(Beginning of DATASET ENTRIES)
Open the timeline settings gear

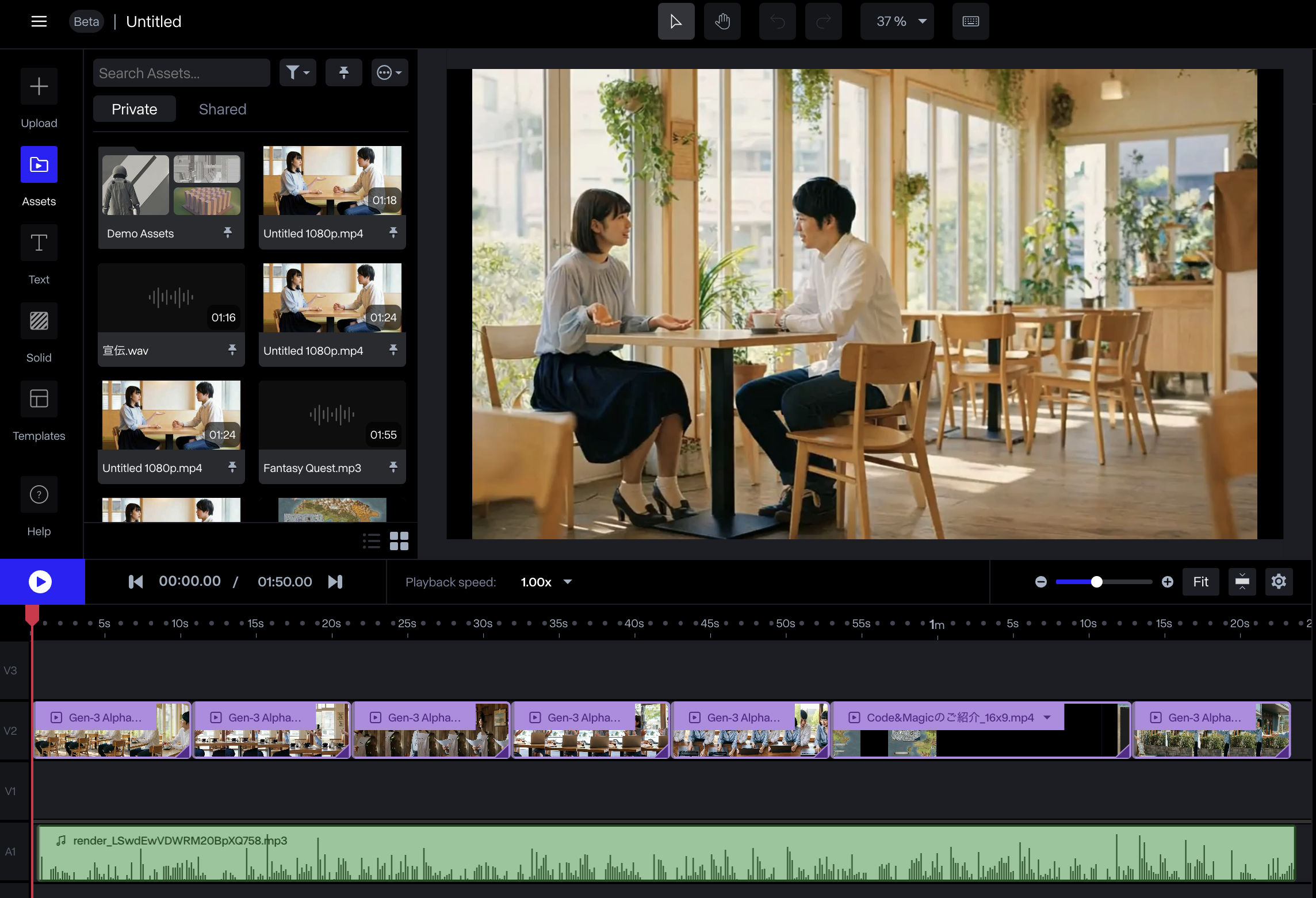(1279, 581)
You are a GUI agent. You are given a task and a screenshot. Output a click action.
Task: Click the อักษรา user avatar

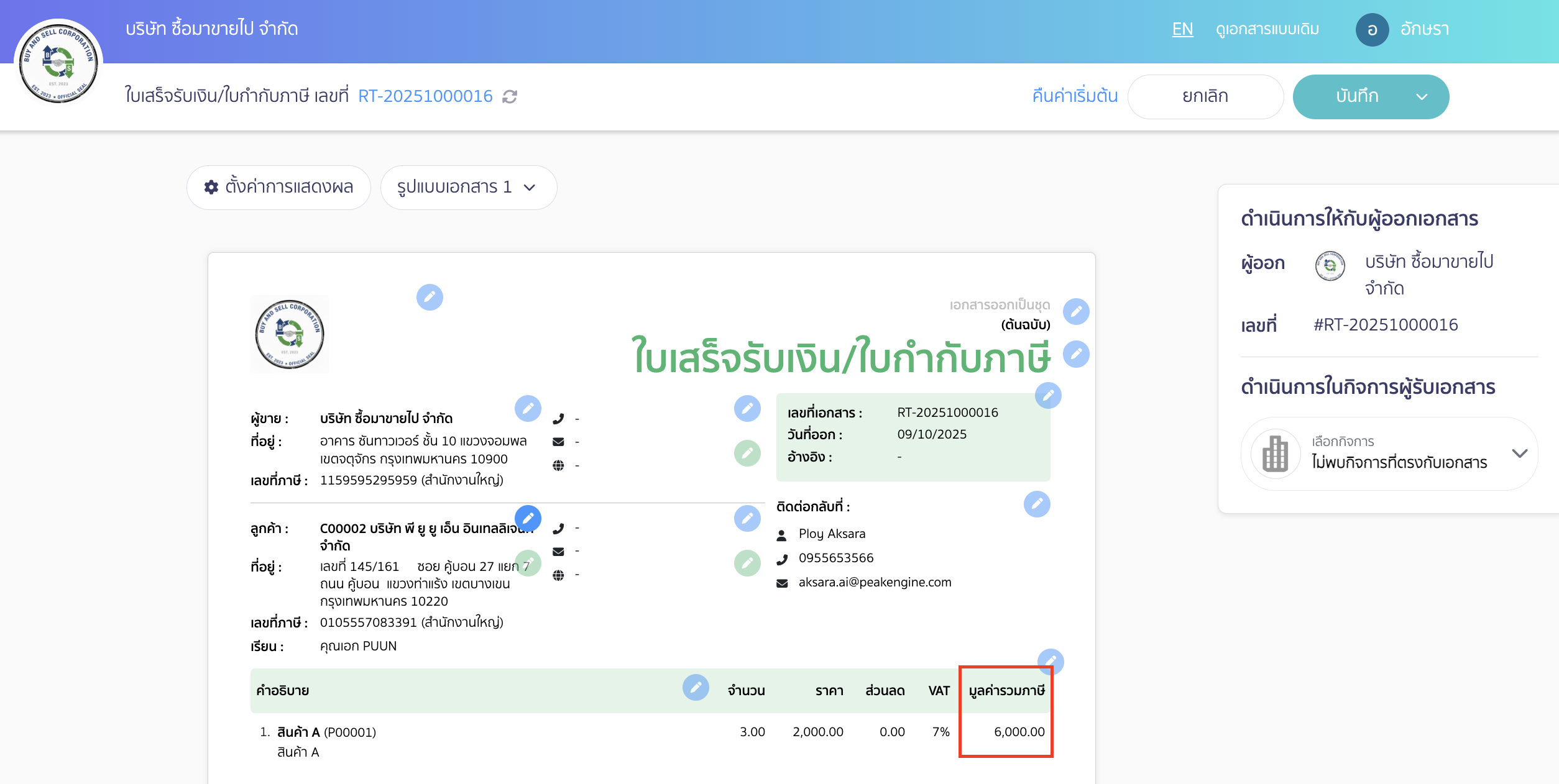pos(1373,29)
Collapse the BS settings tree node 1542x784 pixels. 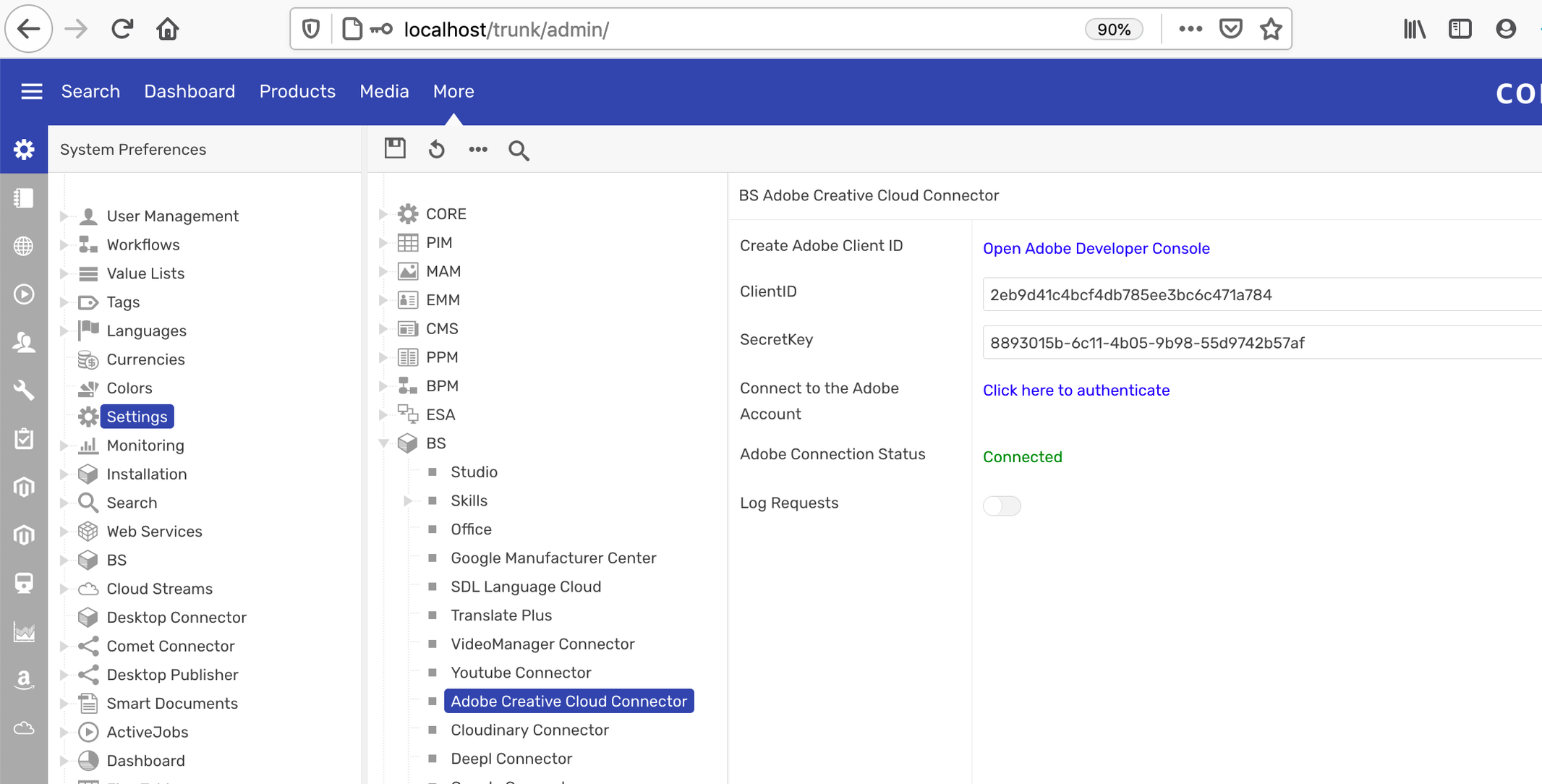[383, 443]
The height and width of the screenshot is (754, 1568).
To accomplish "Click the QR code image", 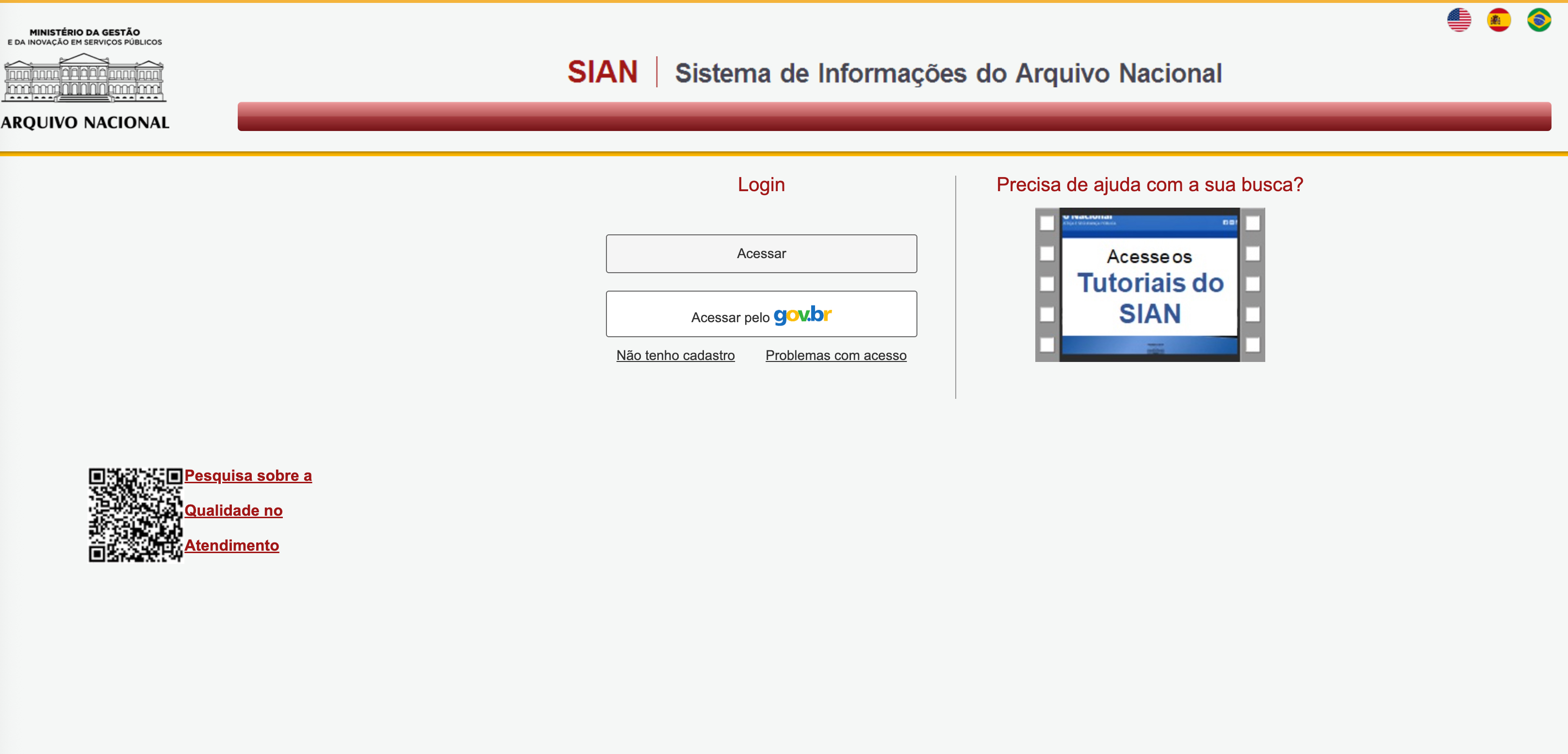I will click(x=135, y=515).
(End of DATASET ENTRIES)
WHAT TO PRODUCE:
Scan the entries above for the string "screenshot" and copy each line that contains it.

SOLUTION TO THE PROBLEM:
You are a GUI agent. You are given a task and a screenshot. Output a click action.
The height and width of the screenshot is (754, 1568).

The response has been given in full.